The problems often stars with state governments, which, thanks to school funding overhauls and school reform efforts such as Race to the Top and the No Child Left Behind Act, have greater influence over districts than they did four decades ago. Thanks to their vast campaign war chests and armies of rank-and-file members, the NEA and AFT have successfully lobbied legislatures to make teaching among the public-sector professions most insulated from performance management. All but two states allow for teachers to gain tenure (or near-lifetime job protections) less than five years after they enter the profession, according to a report I co-authored on behalf of the National Council on Teacher Quality last year; only 13 states require annual performance reviews. So school districts struggle to weed out all but the worst of their laggard performers.
Although the Chicago district, along with the districts in New York City and Washington, D.C., are under the control of the mayor, most others remain governed by school boards, whose members often are funded by teachers unions and whose elections are often ignored by the general public at large. Rare are initiatives to shake up school boards such as those undertaken by former L.A. Mayor Richard Riordan and a successor, Antonio Villaraigosa. This makes it difficult for school reformers -- especially superintendents, most of whom come in with few sources of long-term political support -- to gain any traction. This is why the average tenure of a school superintendent is just three years.
The fact that many districts still keep antiquated academic, financial, and management information systems in place -- even as the federal government has begun embracing the use of MySQL databases and Drupal content management systems -- particularly bedevils reform efforts. That they often don't embrace the kind of outsourcing that can (if used properly) improve use of resources is also a problem. In some districts, just 69 percent of school buses are kept in operation throughout the school year, according to Michael Casserly of the Council of the Great City Schools, in a report prepared for a conference hosted Monday by the American Enterprise Institute and the Thomas B. Fordham Institute. And, as seen in Detroit, graft and corruption is often as prevalent as chalk.
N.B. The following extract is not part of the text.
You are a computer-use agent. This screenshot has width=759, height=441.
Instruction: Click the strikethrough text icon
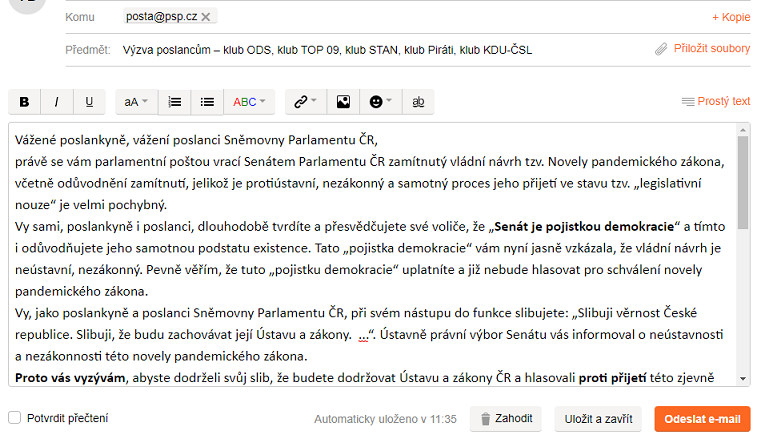[x=418, y=102]
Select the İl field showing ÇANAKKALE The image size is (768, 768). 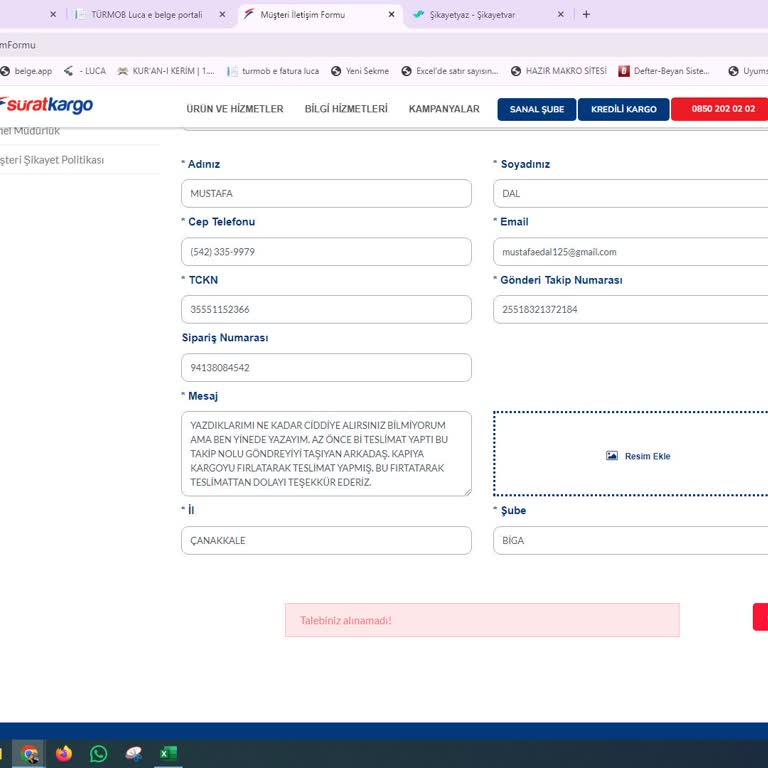point(326,541)
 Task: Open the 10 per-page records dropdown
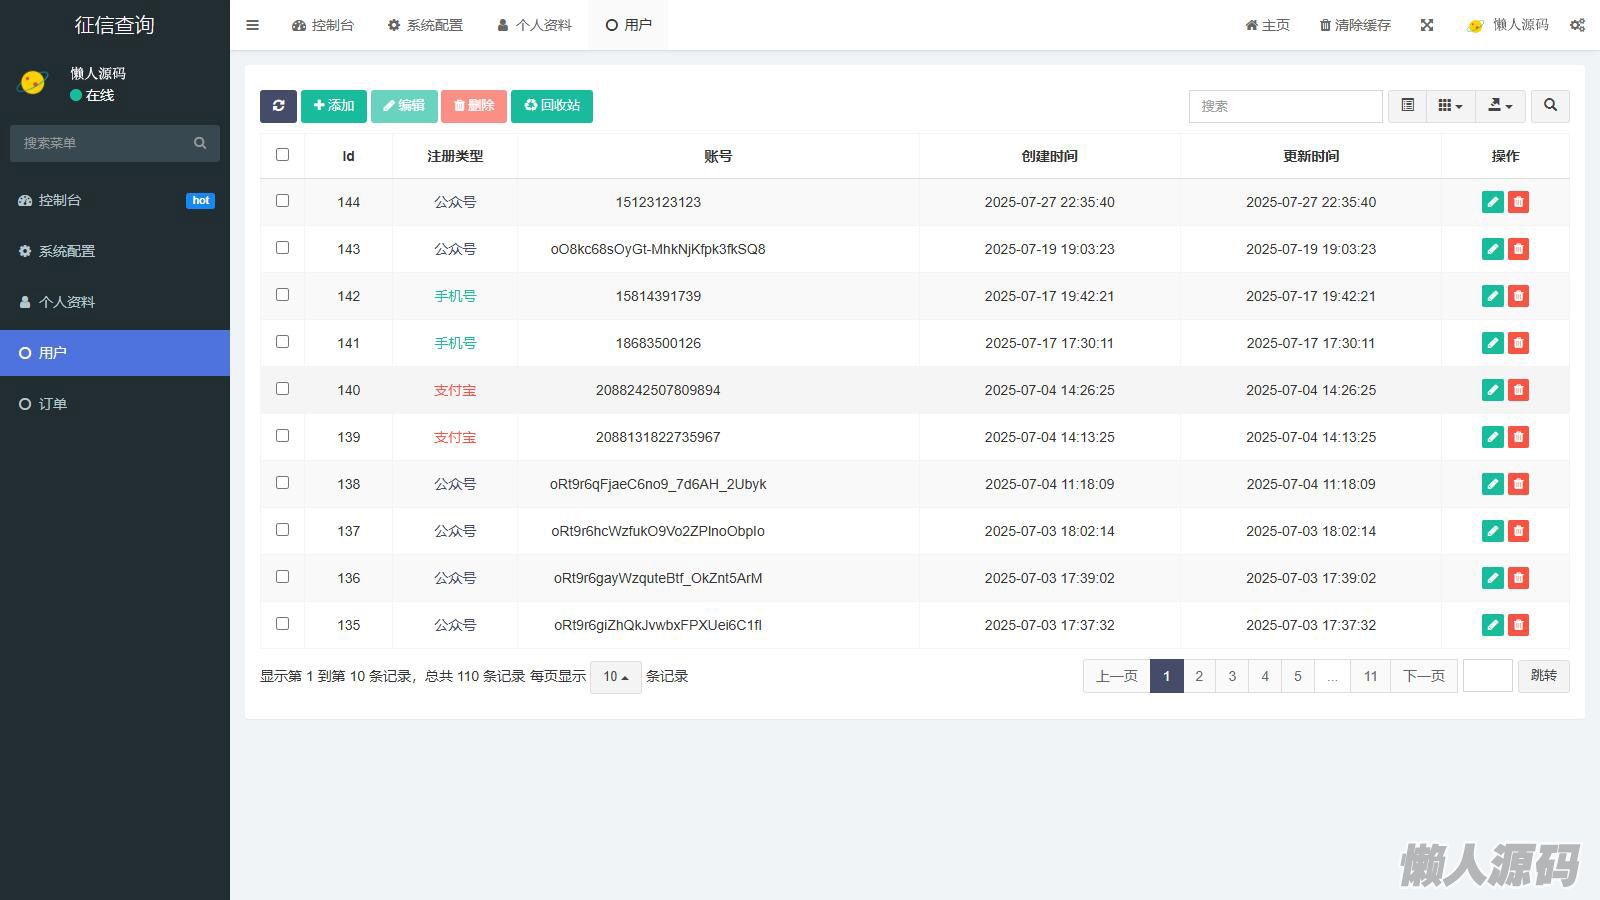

Mayoral control, which is now being considered even in cities such as Milwaukee and Syracuse, has proven to help districts make academic and systemic improvements. But without embracing some private-sector management techniques, they will still remain both inefficient and academically lagging. The still-influential presence of the NEA and AFT, whose affiliates are now demanding that school districts reject implementing Race to the Top, means that there will still be difficulties in taking on meaningful reforms. As seen in the case of D.C. Schools Chancellor Michelle Rhee, overhauling school systems may often require scorched-earth tactics against union leaders and politicians alike.
But as seen with the growth of the charter school movement, parents -- especially those in the nation's largest cities -- aren't waiting for either Duncan or school systems to improve traditional public schools. Their departures, along with the high costs of teacher compensation now weighing on budgets, may be the real pressures that force effective reform.